• **DATASET ENTRIES**

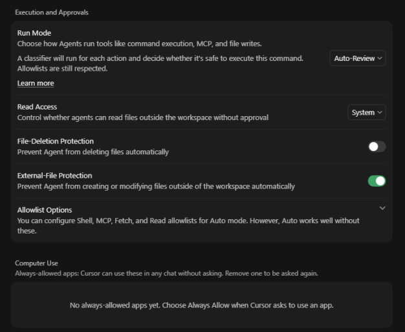Enable the File-Deletion Protection toggle
This screenshot has height=332, width=405.
pyautogui.click(x=377, y=147)

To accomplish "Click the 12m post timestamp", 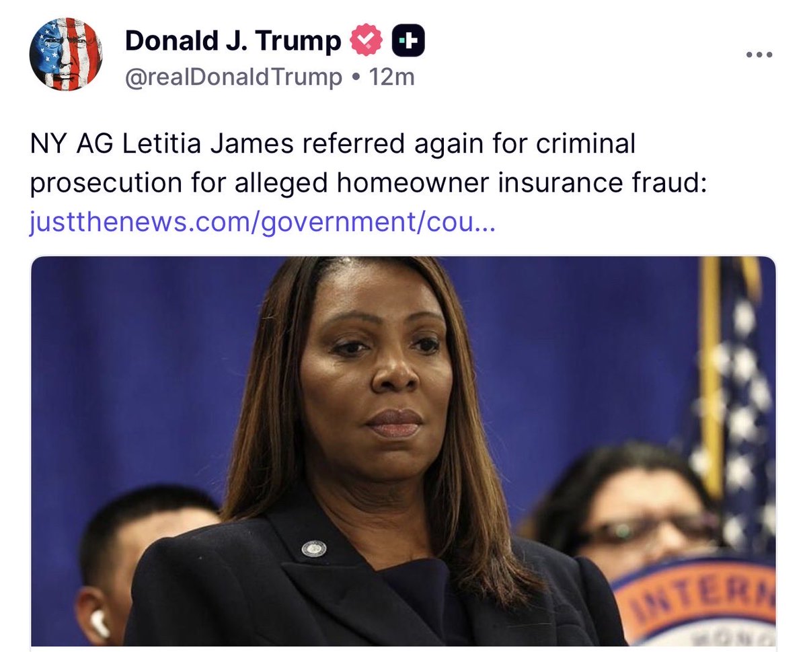I will (x=393, y=77).
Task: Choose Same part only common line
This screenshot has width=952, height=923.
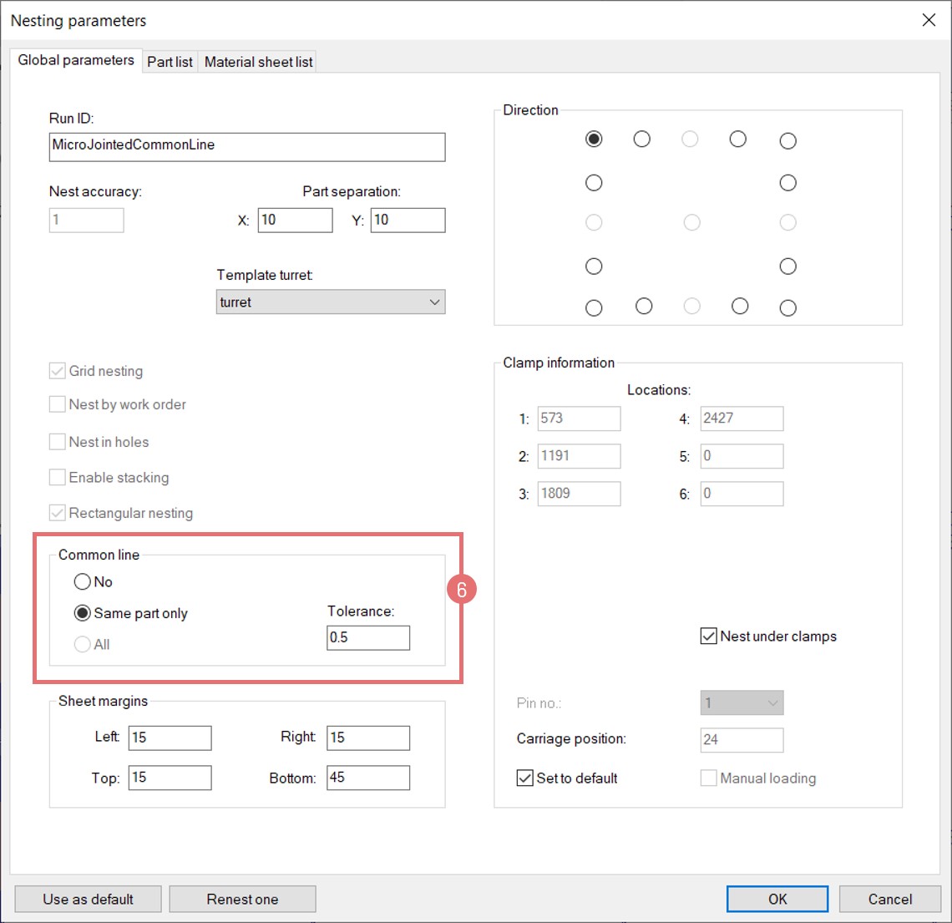Action: coord(83,613)
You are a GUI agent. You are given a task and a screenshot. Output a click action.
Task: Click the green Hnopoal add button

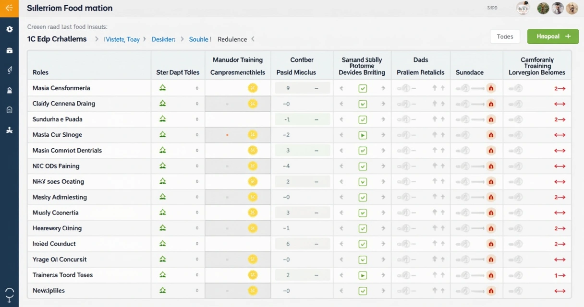coord(552,36)
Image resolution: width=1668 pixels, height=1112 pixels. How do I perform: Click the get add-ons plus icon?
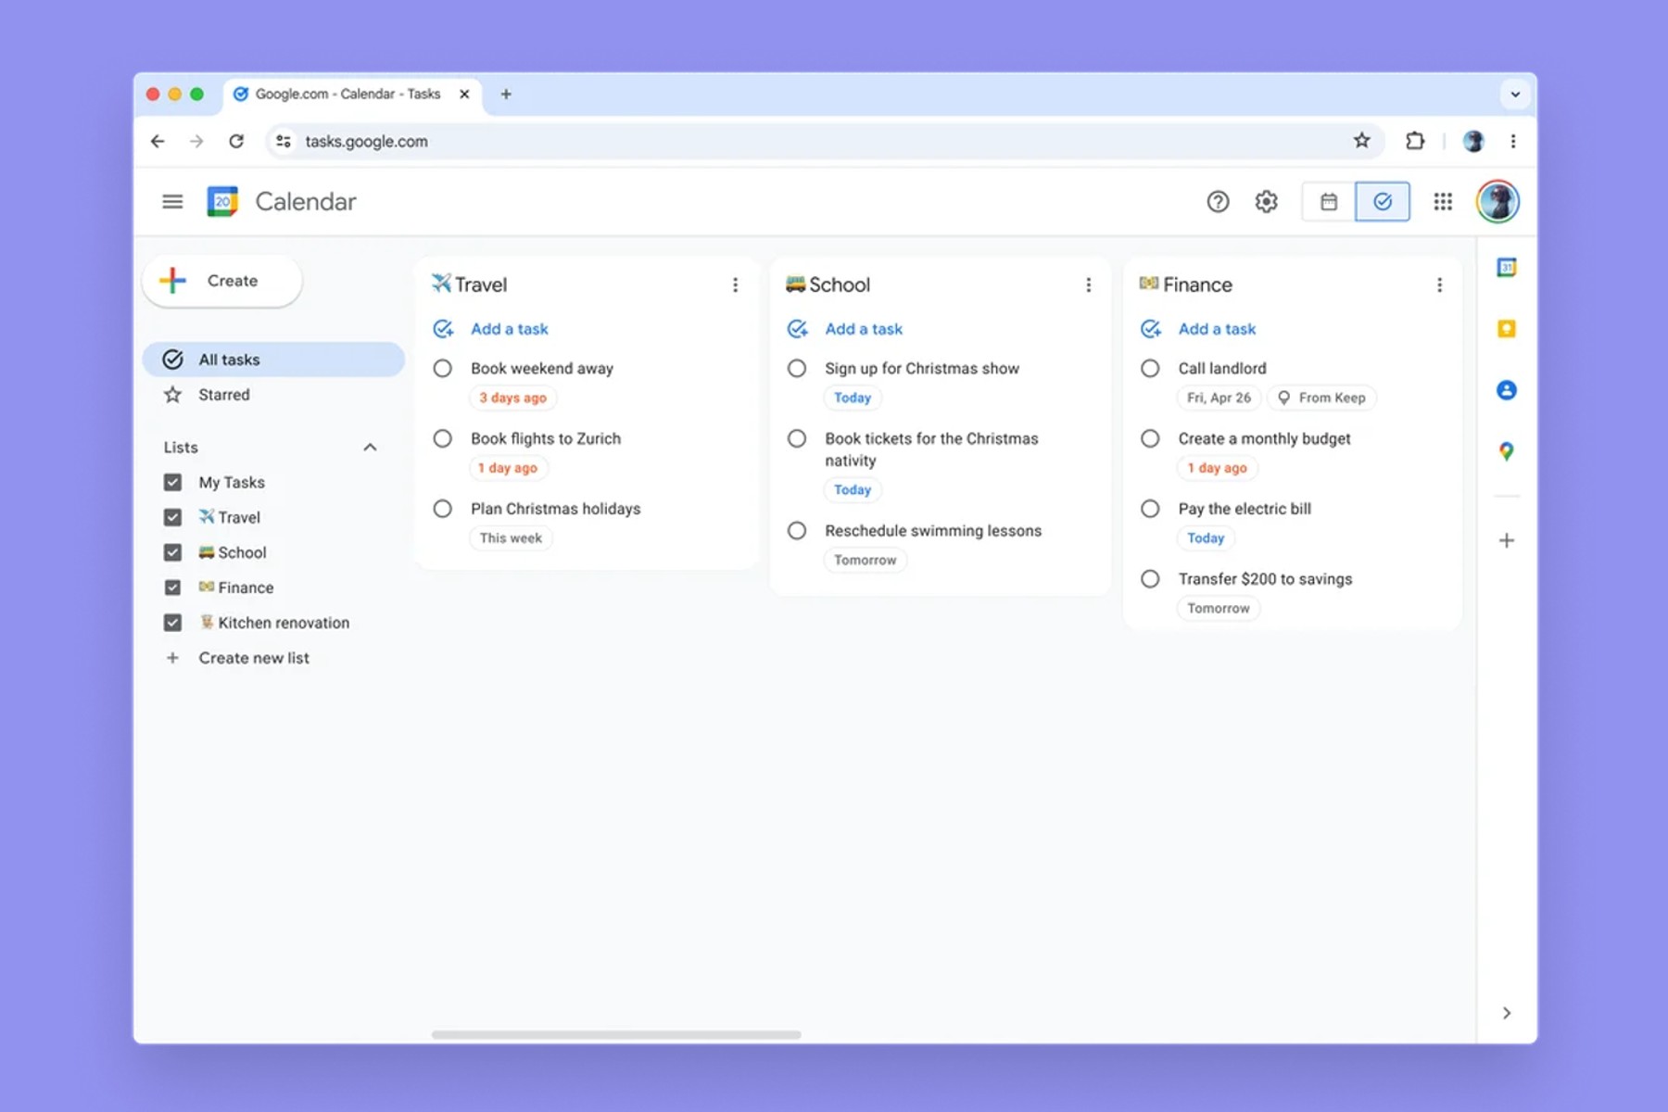tap(1506, 540)
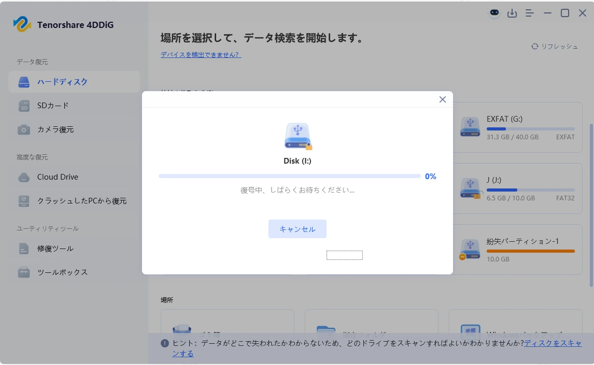Viewport: 594px width, 365px height.
Task: Click the Tenorshare 4DDiG logo
Action: tap(22, 24)
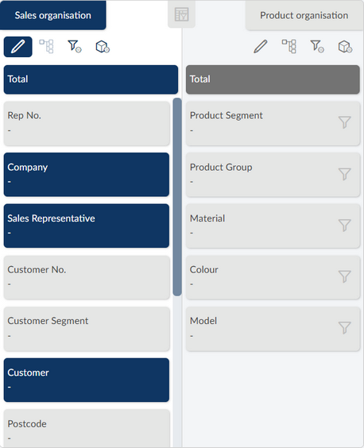The height and width of the screenshot is (448, 364).
Task: Select the Company level tile
Action: [87, 174]
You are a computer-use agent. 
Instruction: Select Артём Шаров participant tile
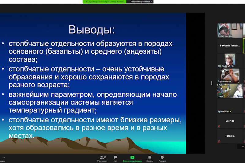pyautogui.click(x=230, y=106)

• **PROBLEM REQUIREMENTS**
Each line from the one containing "Task: Click the green Hnopoal add button" through the end of the records above is to be retyped exactly, with the pictures omitted and nothing added.

• **TASK ANSWER**
Task: Click the green Hnopoal add button

coord(552,36)
Image resolution: width=1668 pixels, height=1112 pixels. How do I perform: Click the get add-ons plus icon?
tap(1506, 540)
Viewport: 594px width, 365px height.
Task: Click the Tenorshare 4DDiG logo
Action: tap(22, 24)
The height and width of the screenshot is (448, 364).
Task: Select the Company level tile
Action: [87, 174]
You are a computer-use agent. 
Instruction: Select Артём Шаров participant tile
pyautogui.click(x=230, y=106)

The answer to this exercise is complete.